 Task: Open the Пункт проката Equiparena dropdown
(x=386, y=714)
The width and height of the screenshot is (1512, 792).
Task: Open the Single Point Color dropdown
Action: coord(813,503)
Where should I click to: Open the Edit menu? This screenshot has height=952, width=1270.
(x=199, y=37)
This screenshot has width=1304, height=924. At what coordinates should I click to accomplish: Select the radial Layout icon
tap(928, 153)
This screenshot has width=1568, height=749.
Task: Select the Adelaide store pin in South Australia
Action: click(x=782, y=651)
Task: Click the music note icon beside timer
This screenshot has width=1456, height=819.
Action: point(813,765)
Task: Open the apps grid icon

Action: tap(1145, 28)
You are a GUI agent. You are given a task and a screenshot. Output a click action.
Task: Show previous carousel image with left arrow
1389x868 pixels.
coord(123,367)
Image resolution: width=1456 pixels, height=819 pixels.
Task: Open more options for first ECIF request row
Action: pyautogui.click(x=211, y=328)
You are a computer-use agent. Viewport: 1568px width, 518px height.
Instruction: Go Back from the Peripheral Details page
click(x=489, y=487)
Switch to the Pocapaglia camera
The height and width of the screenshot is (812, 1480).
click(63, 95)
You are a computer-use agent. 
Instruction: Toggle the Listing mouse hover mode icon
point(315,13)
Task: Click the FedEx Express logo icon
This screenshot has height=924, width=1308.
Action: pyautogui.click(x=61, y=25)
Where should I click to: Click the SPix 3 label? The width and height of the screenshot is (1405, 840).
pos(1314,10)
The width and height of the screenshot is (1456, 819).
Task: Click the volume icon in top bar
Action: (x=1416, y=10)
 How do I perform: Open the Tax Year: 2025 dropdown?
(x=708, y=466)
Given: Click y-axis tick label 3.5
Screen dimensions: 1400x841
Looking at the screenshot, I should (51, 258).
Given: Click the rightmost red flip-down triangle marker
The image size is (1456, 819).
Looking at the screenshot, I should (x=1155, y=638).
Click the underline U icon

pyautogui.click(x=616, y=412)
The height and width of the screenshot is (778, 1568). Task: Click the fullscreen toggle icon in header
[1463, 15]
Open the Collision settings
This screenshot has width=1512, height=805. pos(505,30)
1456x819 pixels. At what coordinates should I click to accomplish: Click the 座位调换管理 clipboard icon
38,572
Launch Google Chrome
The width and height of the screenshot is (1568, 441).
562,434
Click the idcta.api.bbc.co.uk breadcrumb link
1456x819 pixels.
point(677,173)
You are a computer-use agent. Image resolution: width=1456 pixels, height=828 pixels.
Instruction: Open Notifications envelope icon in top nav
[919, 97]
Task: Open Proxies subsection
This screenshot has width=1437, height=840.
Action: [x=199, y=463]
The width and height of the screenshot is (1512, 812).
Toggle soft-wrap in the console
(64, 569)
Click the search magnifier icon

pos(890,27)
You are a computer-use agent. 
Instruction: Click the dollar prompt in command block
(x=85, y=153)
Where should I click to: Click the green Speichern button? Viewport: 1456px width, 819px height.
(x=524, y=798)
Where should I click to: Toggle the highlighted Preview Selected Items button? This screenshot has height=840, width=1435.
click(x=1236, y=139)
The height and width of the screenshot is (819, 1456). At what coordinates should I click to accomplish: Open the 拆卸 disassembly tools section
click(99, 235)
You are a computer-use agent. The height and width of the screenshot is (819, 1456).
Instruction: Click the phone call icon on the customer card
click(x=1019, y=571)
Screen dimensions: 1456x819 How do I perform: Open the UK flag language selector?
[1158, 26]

..............................

• **To do**
In the entries above, one line contains "Given: Click y-axis tick label 3.5" and another contains "You are a computer-use agent. Image". Reproduce exactly those two lines and the lines between them, nothing else.

• **Task answer**
Given: Click y-axis tick label 3.5
Screen dimensions: 1400x841
Looking at the screenshot, I should (51, 258).
Given: Click the rightmost red flip-down triangle marker
The image size is (1456, 819).
Looking at the screenshot, I should (x=1155, y=638).
Click the underline U icon

pyautogui.click(x=616, y=412)
The height and width of the screenshot is (778, 1568). Task: Click the fullscreen toggle icon in header
[1463, 15]
Open the Collision settings
This screenshot has width=1512, height=805. pos(505,30)
1456x819 pixels. At what coordinates should I click to accomplish: Click the 座位调换管理 clipboard icon
38,572
Launch Google Chrome
The width and height of the screenshot is (1568, 441).
562,434
Click the idcta.api.bbc.co.uk breadcrumb link
1456x819 pixels.
point(677,173)
You are a computer-use agent. Image resolution: width=1456 pixels, height=828 pixels.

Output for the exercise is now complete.